The Middle Ground: Medium Strength Knowledge
Cases that fall between weak and strong are classified as medium strength knowledge. This category can be flexible, allowing for a broader range of scenarios to be considered strong. For example, knowledge could be classified as strong if at least one (or more) of the strong criteria are met while none of the weak criteria are present.

A Simplified Approach
For practical applications, a simplified version of this framework can be used:
- Strong: All criteria for strong knowledge are met.
- Medium: One or two criteria for strong knowledge are not met.
- Weak: Three or more criteria for strong knowledge are not met.
Implications for Decision-Making
Understanding the strength of our knowledge is crucial for effective decision-making. Strong knowledge provides a solid foundation for confident choices, while weak knowledge signals the need for caution and further investigation.
When faced with weak knowledge:
- Seek additional information or expert opinions
- Consider multiple scenarios and potential outcomes
- Implement risk mitigation strategies
When working with strong knowledge:
- Make decisions with greater confidence
- Focus on implementation and optimization
- Monitor outcomes to validate and refine understanding
Knowledge Strength and Uncertainty
The concept of knowledge strength aligns closely with the levels of uncertainty.
Strong Knowledge and Low Uncertainty (Levels 1-2)
Strong knowledge typically corresponds to lower levels of uncertainty:
- Level 1 Uncertainty: This aligns closely with strong knowledge, where outcomes can be estimated with reasonable accuracy within a single system model. Strong knowledge is characterized by reasonable assumptions, abundant reliable data, and well-understood phenomena, which enable accurate predictions.
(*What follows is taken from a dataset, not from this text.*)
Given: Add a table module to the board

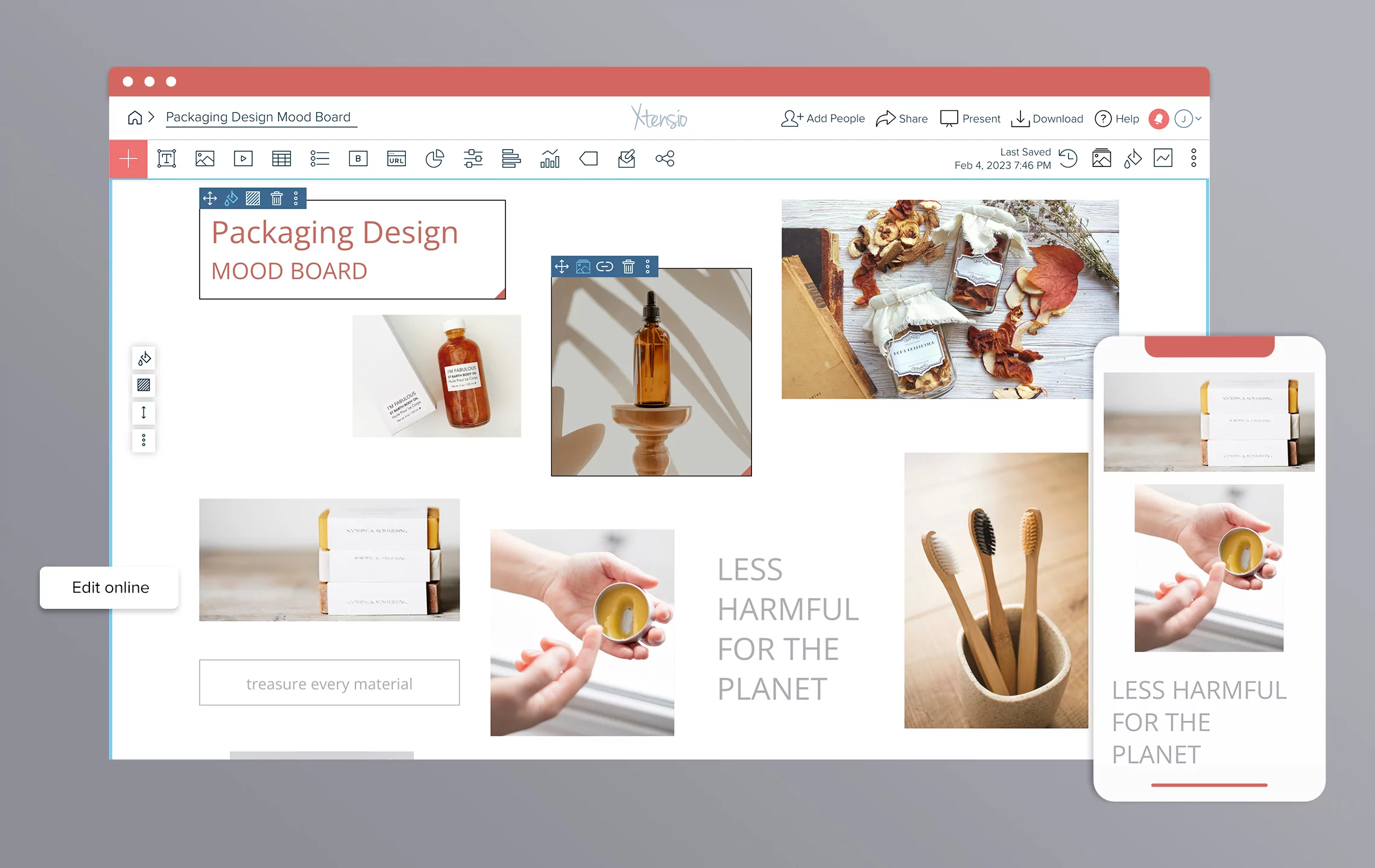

- Level 2 Uncertainty: While displaying alternative futures, this level still operates within a single system where probability estimates can be applied confidently. Strong knowledge often allows for this level of certainty, as it involves broad expert agreement and thoroughly examined information.
Medium Knowledge and Moderate Uncertainty (Level 3)
Medium strength knowledge often corresponds to Level 3 uncertainty:
- Level 3 Uncertainty: This level involves “a multiplicity of plausible futures” with multiple interacting systems, but still within a known range of outcomes. Medium knowledge strength might involve some gaps or disagreements but still provides a foundation for identifying potential outcomes.
Weak Knowledge and Deep Uncertainty (Level 4)
Weak knowledge aligns most closely with the deepest level of uncertainty:
- Level 4 Uncertainty: This level leads to an “unknown future” where we don’t understand the system and are aware of crucial unknowns. Weak knowledge, characterized by oversimplified assumptions, lack of reliable data, and poor understanding of phenomena, often results in this level of deep uncertainty.
Implications for Decision-Making
- When knowledge is strong and uncertainty is low (Levels 1-2), decision-makers can rely more confidently on predictions and probability estimates.
- As knowledge strength decreases and uncertainty increases (Levels 3-4), decision-makers must adopt more flexible and adaptive approaches to account for a wider range of possible futures.
- The principle that “uncertainty should always be considered at the deepest proposed level” unless proven otherwise aligns with the cautious approach of assessing knowledge strength. This ensures that potential weaknesses in knowledge are not overlooked.
Conclusion
By systematically evaluating the strength of our knowledge using this framework, we can make more informed decisions, identify areas that require further investigation, and better understand the limitations of our current understanding. Remember, the goal is not always to achieve perfect knowledge but to recognize the level of certainty we have and act accordingly.